▶ **The task**: Because the pictures are not wanted, reproduce the rest of the records below exactly as they stand.

--- Data provided Enclosed Below ---

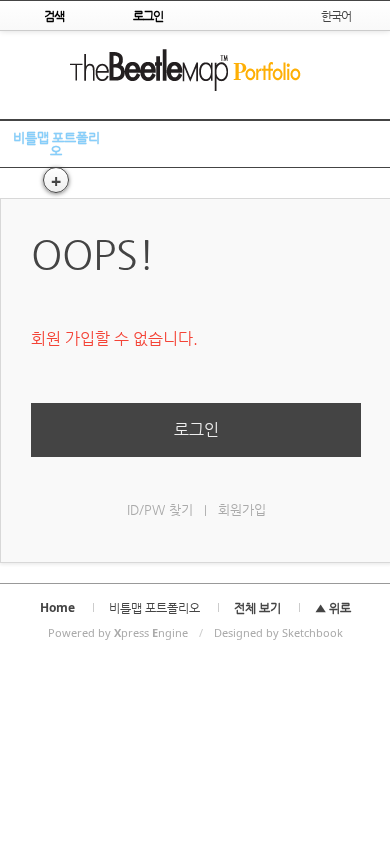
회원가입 (242, 509)
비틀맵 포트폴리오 (56, 143)
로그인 (196, 429)
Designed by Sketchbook (278, 632)
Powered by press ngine (118, 632)
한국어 (336, 15)
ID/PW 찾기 (160, 509)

--- End of Enclosed Data provided ---

▶ **Solution to this problem**:
회원가입 (242, 509)
비틀맵 포트폴리오 (56, 143)
로그인 (196, 429)
Designed by Sketchbook (278, 632)
Powered by press ngine (118, 632)
한국어 (336, 15)
ID/PW 찾기 (160, 509)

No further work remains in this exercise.